Misreported. Misrepresented. And, when caught, invariably misunderstood. In the grand scheme of thing these are all relatively minor instances of thumbing the nose at the public for the sake of private or personal benefit. We’re rather numbed to the public be damned approach of the privileged class. But what happens when this becomes public policy in one of the most egregious misuses of power in recent history? I refer to the sanction and use of torture during the post-9/11 years. No one got rich off of this exercise of privilege save for a few private “contractors.” But prisoners were brutalized and some died. The innocent were traumatized. Foreign governments were made complicit in illegal activity. The rule of law was mocked. The integrity of our intelligence services, the military, and the Department of Justice was undermined. Our image in the world was severely damaged.

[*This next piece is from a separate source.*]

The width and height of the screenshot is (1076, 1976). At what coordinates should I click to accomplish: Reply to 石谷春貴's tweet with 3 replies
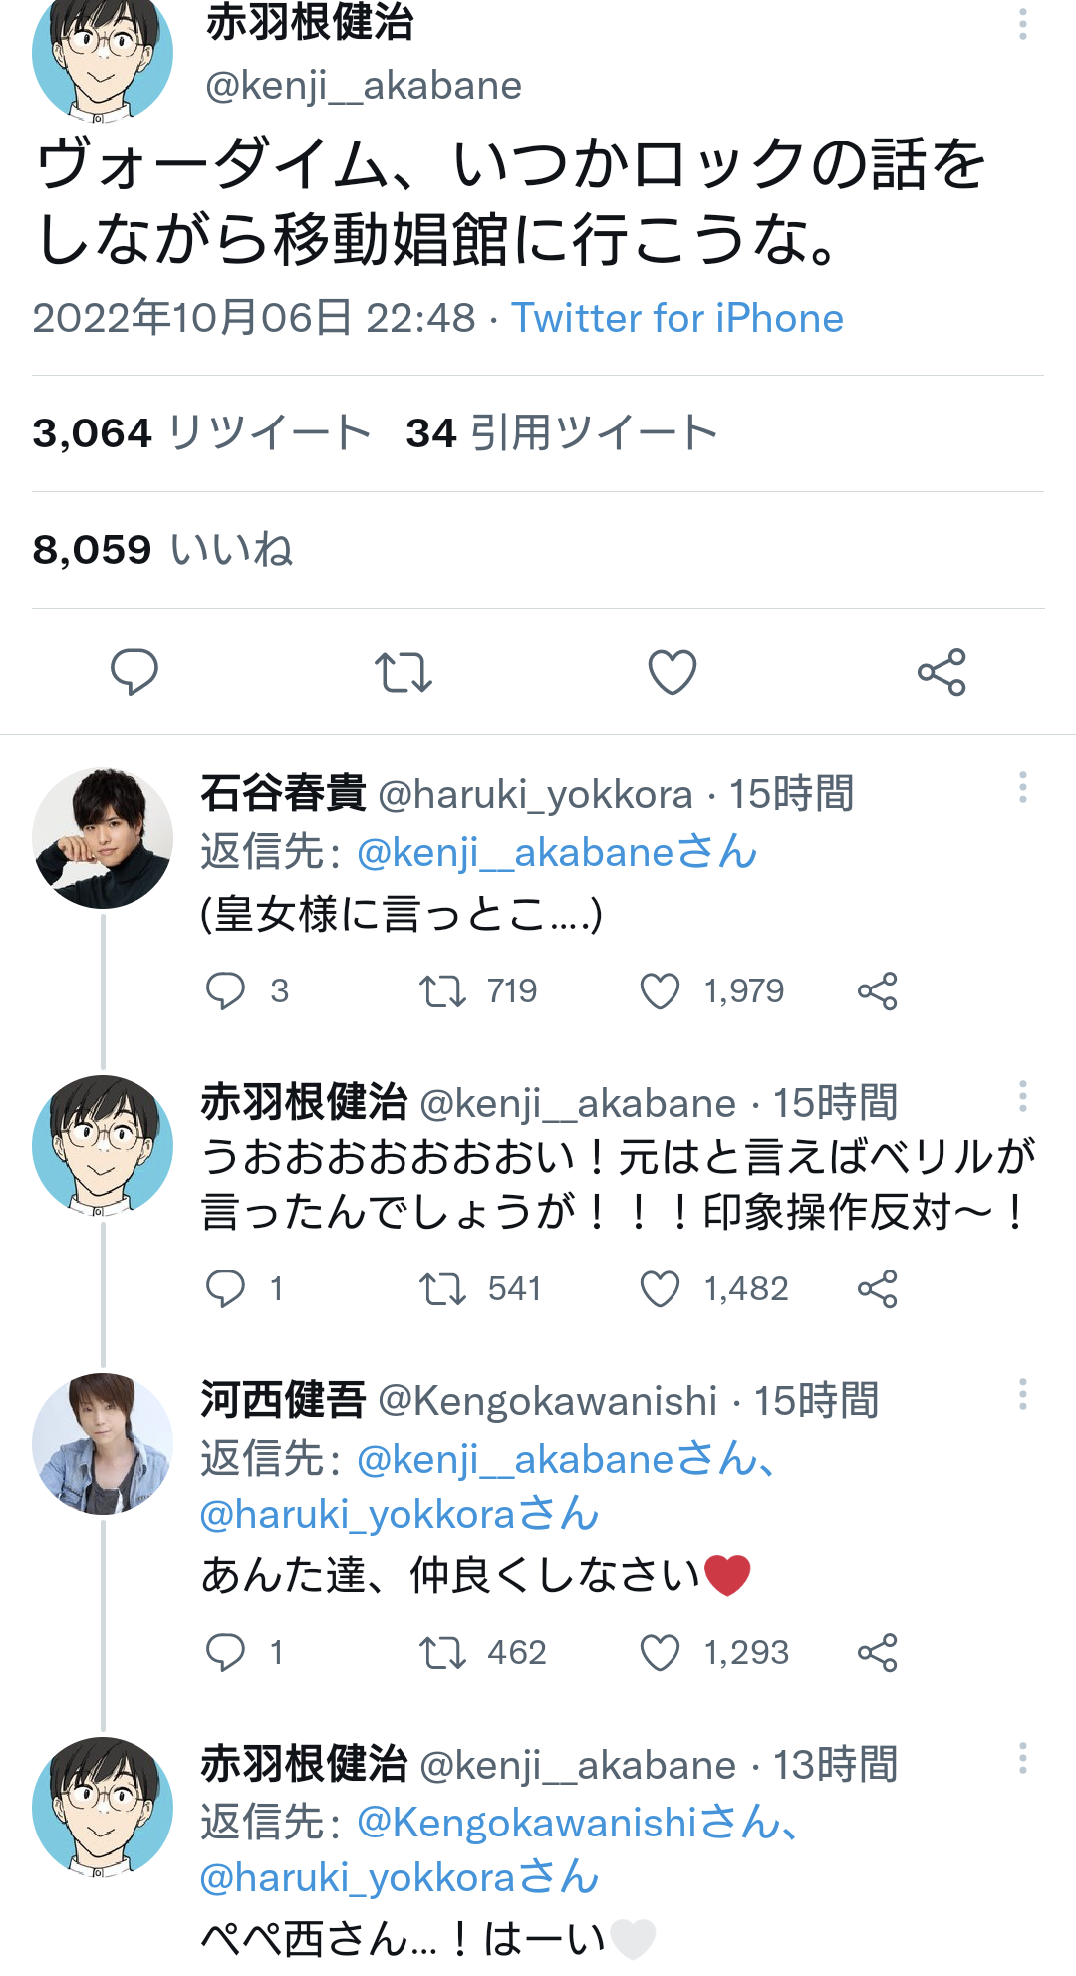click(x=225, y=991)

In December, after much delay and censoring, the Senate Intelligence Committee released a Report documenting our sins. And what happened? Well, not much. The Senate, now under Republican control, is trying to get the Administration to return all copies of the uncensored report, undoubtedly intending to bury them. The President resolutely refuses to call any of the perpetrators to account whether it be former CIA officials who carried out the program, Justice Department lawyers who wrote shocking “legal” briefs authorizing it, or a President and Vice President who ordered it. Access to justice for those abused has been consistently denied by prosecutors and judges under the guise of “state secrecy.” The Report and its findings have, in essence, been sent off to their own black site; the most massive recent instance of human rights abuse by the United States will disappear. The public be damned.
Why raise this now? Last week in the annual report of the Office of the United Nations High Commissioner of Human Rights, Zeid Ra’ad Al Hussein offered the U.S. this challenge:
“In the United States, the Senate report on torture in the context of counter-terrorism operations is courageous and commendable, but profoundly disturbing. For a country that believes so strongly in human rights to have swiftly abandoned their fundamentals at a time of crisis is as astonishing as it is deplorable. And yet few other countries have had the courage to likewise publicly investigate and publicly admit to rights abuses resulting from counter-terror operations – and many should. Under international law, the report’s recommendations must be followed through with real accountability. There is no prescription for torture, and torture cannot be amnestied.”
Sadly, the U.S. public seems relatively content to have this whole sorry episode fade from memory. If not amnestied, then at least anesthetized, even euthanazed, it seems. The High Commissioner reminds us, however, that there is a larger public. In theory, at least, this implies the need for accountability to a moral compass that transcends narrow political and national self-interest. That those responsible for our nation’s integrity feel little need to be accountable to the U.S. public is sad. That we are willing to ignore the larger public is dangerous. At the very least it undercuts any ability to challenge others whose human rights abuses are even more horrific.
Controlling the public record with a private email account and entertaining guests in a Congressional office decorated like a Victorian bordello bespeak of entitlement born of the notion that the public can be damned because the public doesn’t really care. When it comes to the U.S. torture program no one can claim to have been “misreported” and “misrepresented.” That the President and the leaders of the Senate are still willing to say, “the public be damned,” is both shocking and profoundly disappointing. For these crimes, absent the repentance reparations and accountability offer, the public may, in fact, be damned.